Technique et matériaux
Cette œuvre relève du domaine : hygiène - médecine - santé, enseignement, ethnologie. Elle a été réalisée avec les matériaux et techniques suivants : tissu (cousu, brodé), os, cuir, coton, bois, fer. Sa période de création est identifiée comme : 2e moitié 18e siècle.
Le musée conservateur
Le musée Flaubert et d'histoire de la médecine conserve cette œuvre dans ses collections. En tant que musée labellisé « Musée de France », l'établissement s'engage à préserver et à mettre en valeur les pièces qui lui sont confiées.
Sources des données
Les informations relatives à cette œuvre proviennent de la base Joconde du ministère de la Culture, diffusée sur data.culture.gouv.fr sous Licence Ouverte v2.0 (Etalab).
À propos de cette œuvre
tissu (cousu, brodé), os, cuir, coton, bois, fer est le procédé utilisé pour cette oeuvre. Dimensions de l'oeuvre : H. en cm mannequin: 28 ; l. en cm mannequin: 60 ; Pr. en cm mannequin: 50 ; l. en cm socle: 40 ; l. maximale en cm socle: 46 ; Pr. en cm socle: 38. Cette réalisation date de la 2e moitié 18e siècle. Complément d'information : Clermont-Ferrand, 1712 ; Bordeaux, 1790 ? ; femme ; française.
Contexte de création
La 2e moitié 18e siècle fournit à Du Coudray Angélique Marguerite (1712-1790?) le cadre propice pour imaginer . Cette œuvre, aujourd'hui trésor du musée Flaubert et d'histoire de la médecine, est l'aboutissement d'un échange fécond entre le créateur et les mouvements de pensée de son temps. Le contexte intellectuel et artistique se lit dans chaque choix formel de la composition.
Voir aussi
Questions fréquentes
Tout ce que vous devez savoir
L'œuvre « Œuvre sans titre » est conservée au musée Flaubert et d'histoire de la médecine, un établissement portant le label « Musée de France ». Ce label garantit la qualité de conservation des collections et leur accessibilité au public.
Cette œuvre est attribuée à Du Coudray Angélique Marguerite (1712-1790?) d'après la base Joconde du ministère de la Culture.
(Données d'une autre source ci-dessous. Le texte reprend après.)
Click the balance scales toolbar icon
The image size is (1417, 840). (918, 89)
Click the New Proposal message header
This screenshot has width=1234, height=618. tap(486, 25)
Consultez la fiche de l'artiste sur DellArte pour découvrir son parcours, ses autres œuvres et les musées qui conservent ses créations.
Les données proviennent de la base Joconde du ministère de la Culture (data.culture.gouv.fr), diffusées sous Licence Ouverte v2.0 (Etalab). Les notices sont renseignées par les musées conservateurs et validées par le Service des musées de France.